Buying 6s, 7s, or 8s for binders is a great strategy because you know it’s authentic, and you also generally can expect a much more accurate condition for the assigned technical grade. It takes away a lot of ‘unknowns’ so to speak compared to buying raw.

So yes, cracking these out for binders is a great option. You can still shop for raw cards, but it can be tough to find actual NM cards for some sets, particularly WOTC holos and things like 1st Edition Base Set because many have been bought up or graded. I will say that it’s very exciting to find nice clean raw card, but it’s going to be tough at times for some cards out there.

As far as conditional preferences, for a holo card I’m all about the holo itself and the overall eye appeal. More whitening on the back doesn’t bother me as much, especially for a binder copy. I’m only going to be looking at the front in a binder usually, so nice centering and a clean holo appeals to me. For non-holos, I pretty much apply the same rule.
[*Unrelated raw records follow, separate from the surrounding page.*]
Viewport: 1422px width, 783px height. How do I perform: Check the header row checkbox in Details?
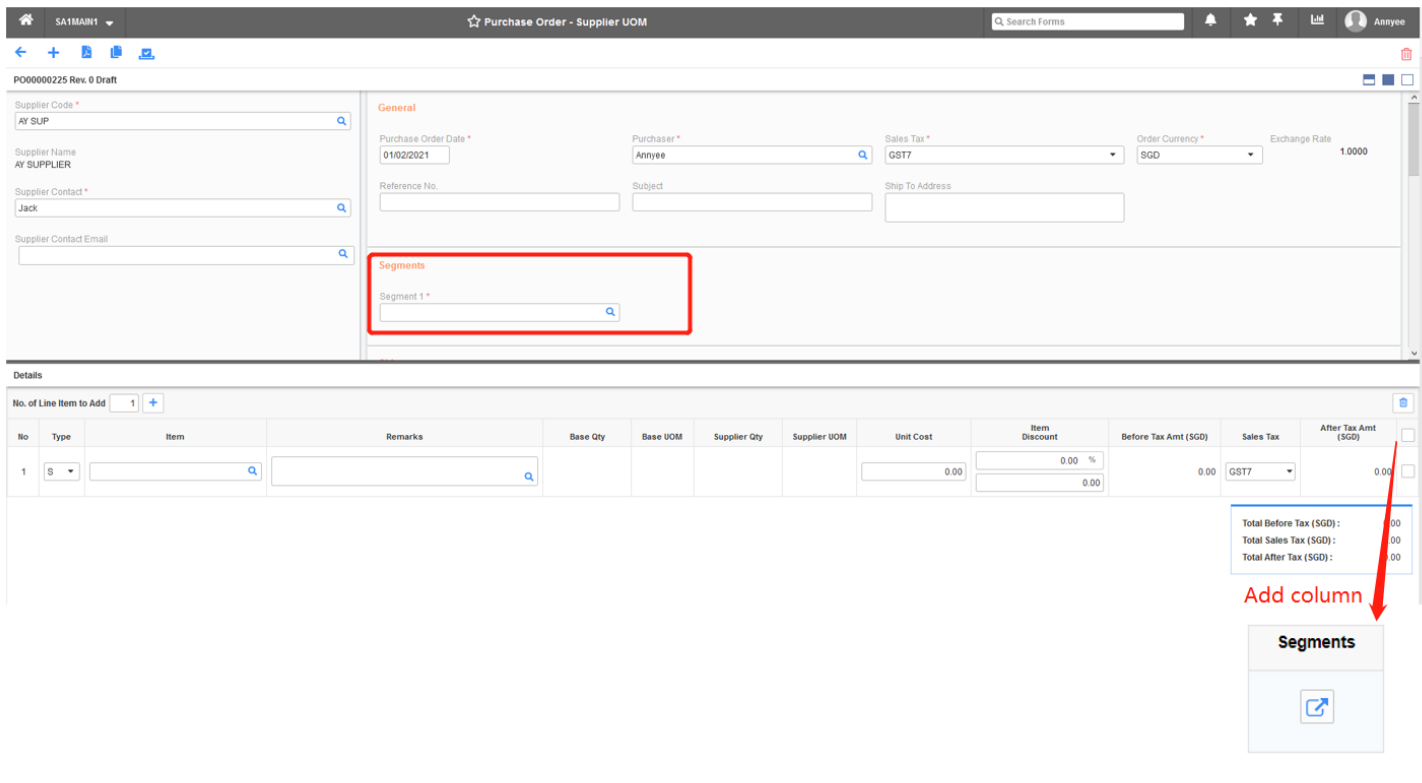pos(1408,435)
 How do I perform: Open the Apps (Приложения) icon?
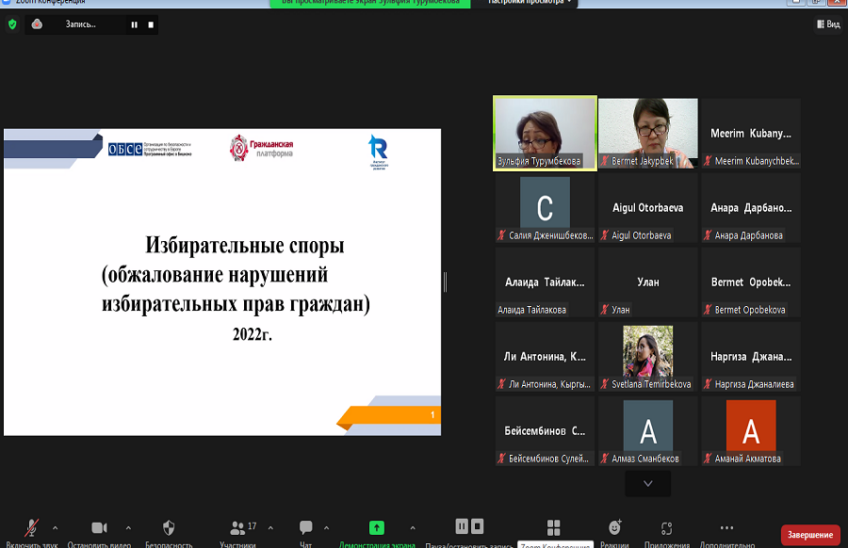click(668, 528)
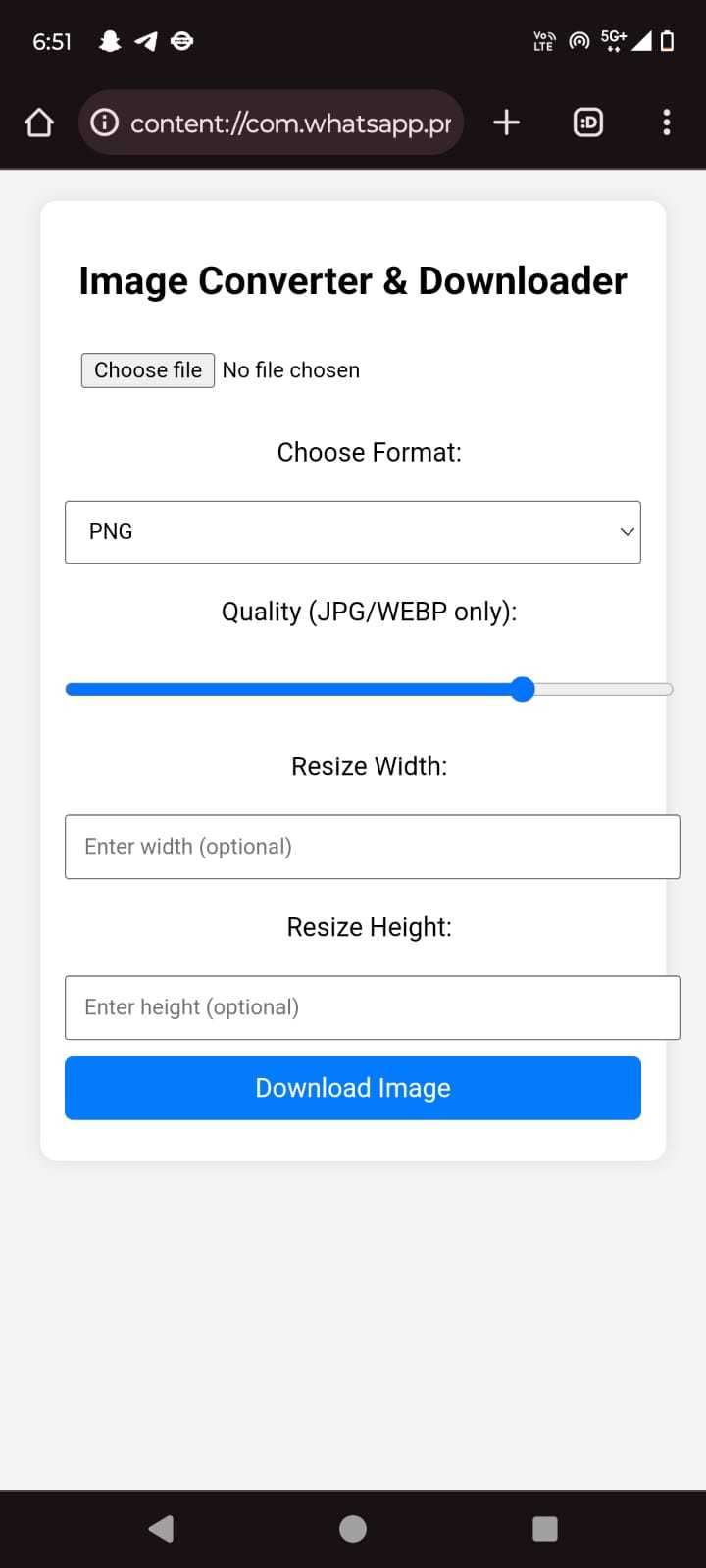Tap the Telegram notification icon in status bar

coord(146,41)
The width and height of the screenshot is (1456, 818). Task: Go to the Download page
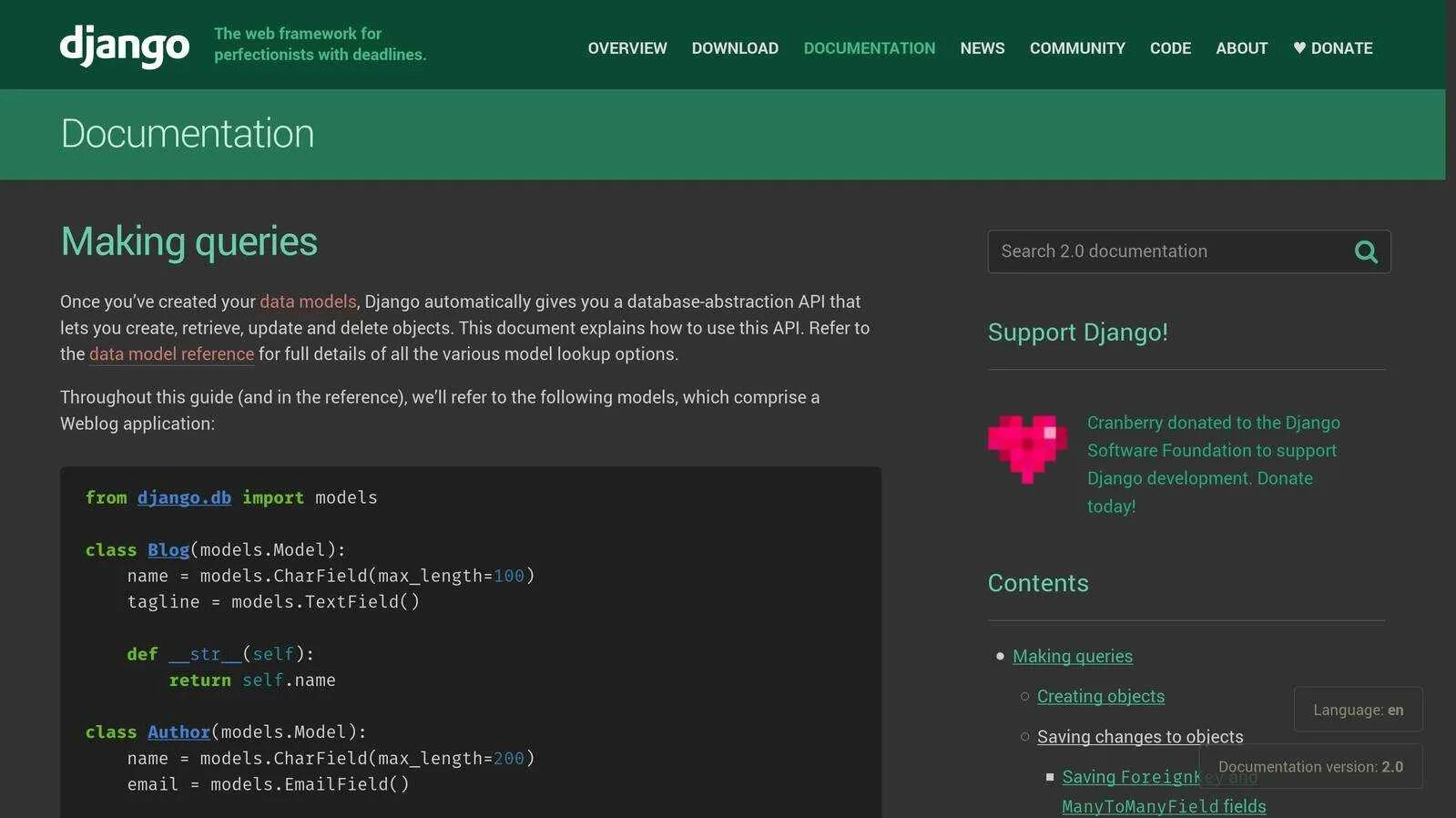735,48

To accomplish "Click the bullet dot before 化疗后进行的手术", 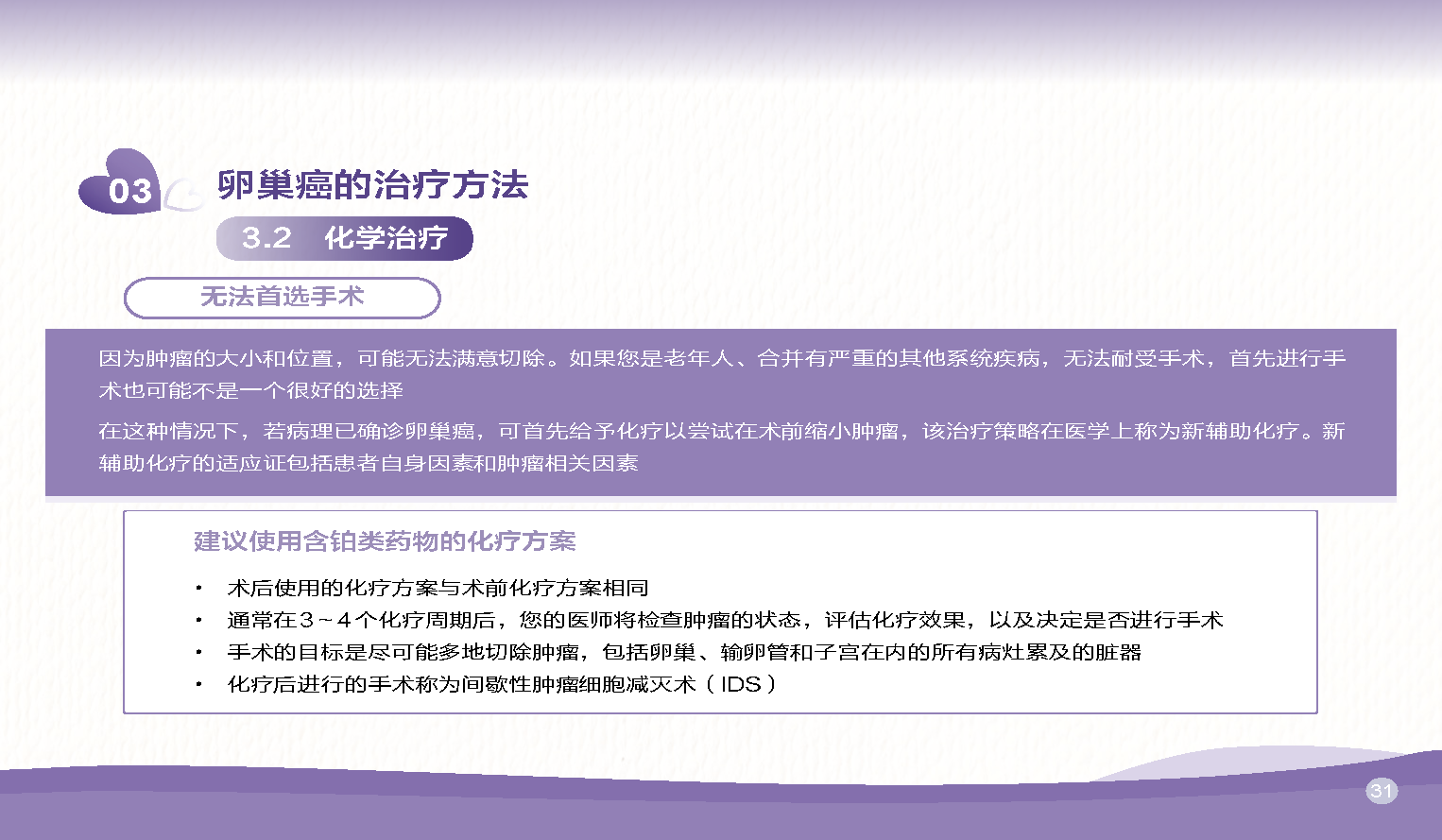I will (198, 685).

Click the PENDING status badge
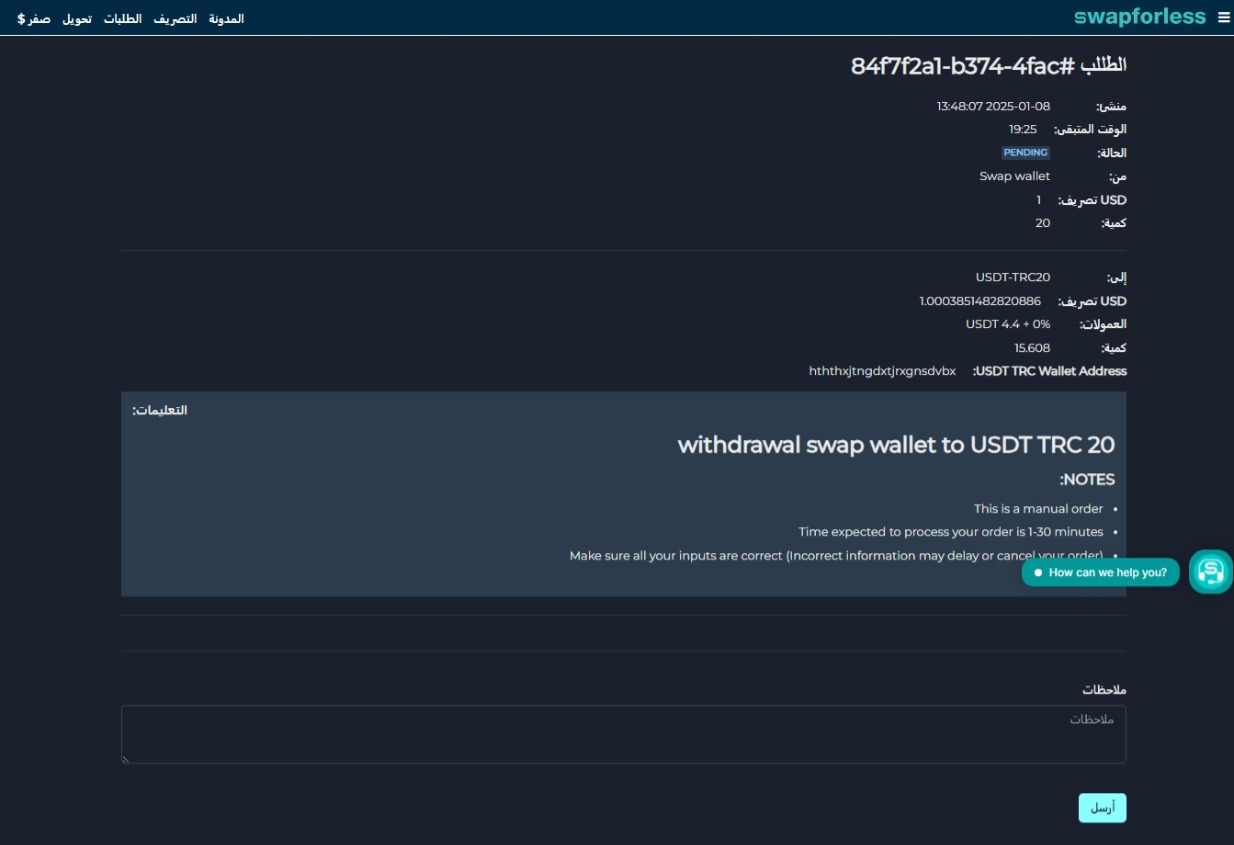1023,152
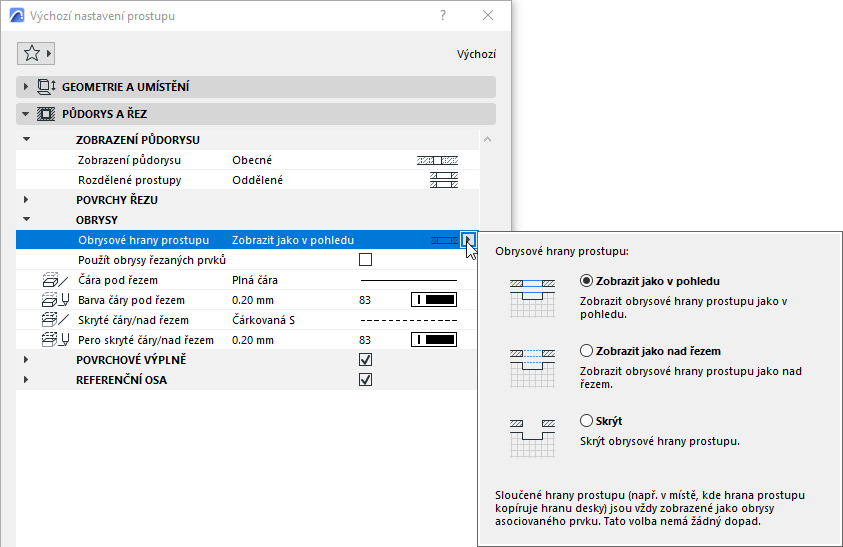Select the Skrýt radio option

(586, 421)
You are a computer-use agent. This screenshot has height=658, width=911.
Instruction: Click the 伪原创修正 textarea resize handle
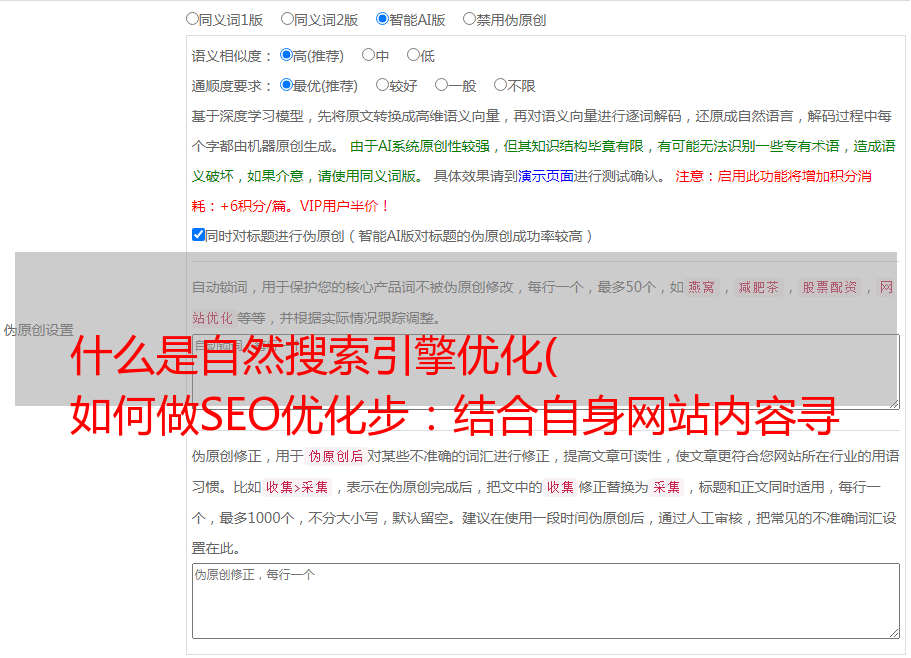tap(893, 632)
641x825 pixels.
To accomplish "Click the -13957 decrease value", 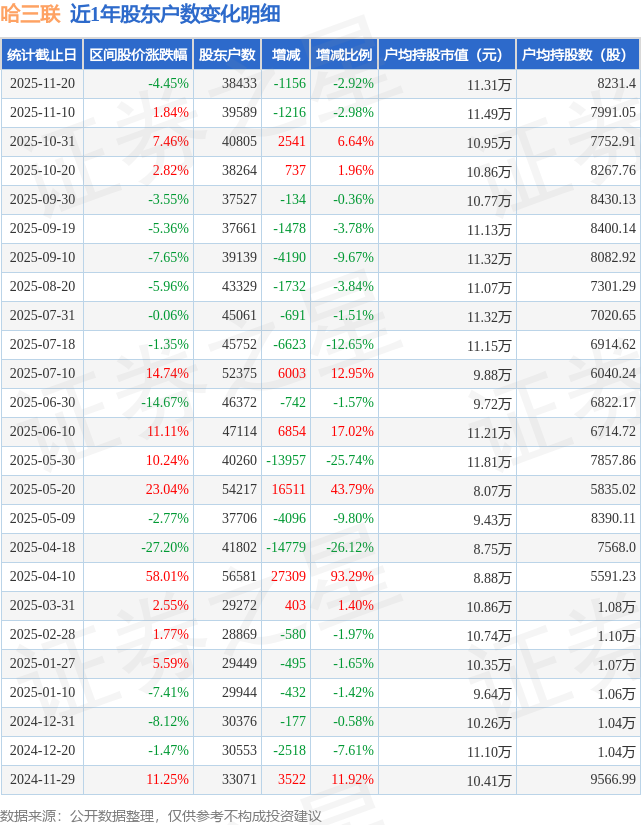I will [x=286, y=461].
A good example of what I look for is a Pidgeot I bought recently, it might have a tiny dent or small crease, but I consider this perfect for a binder and it’s a PSA 6. The holo is flawless from what I can tell, and it was a bargain price at auction:


Ah I see, if I recall correctly doesn’t a dent or small crease automatically bump you down to a 6 regardless of everything else? I can definitely see how that would be a great binder card with 3/4ths of the card being minty.(btw congratz on the steal)

1 Like

Yea I can really see now that it’s just so different depending on all the variables.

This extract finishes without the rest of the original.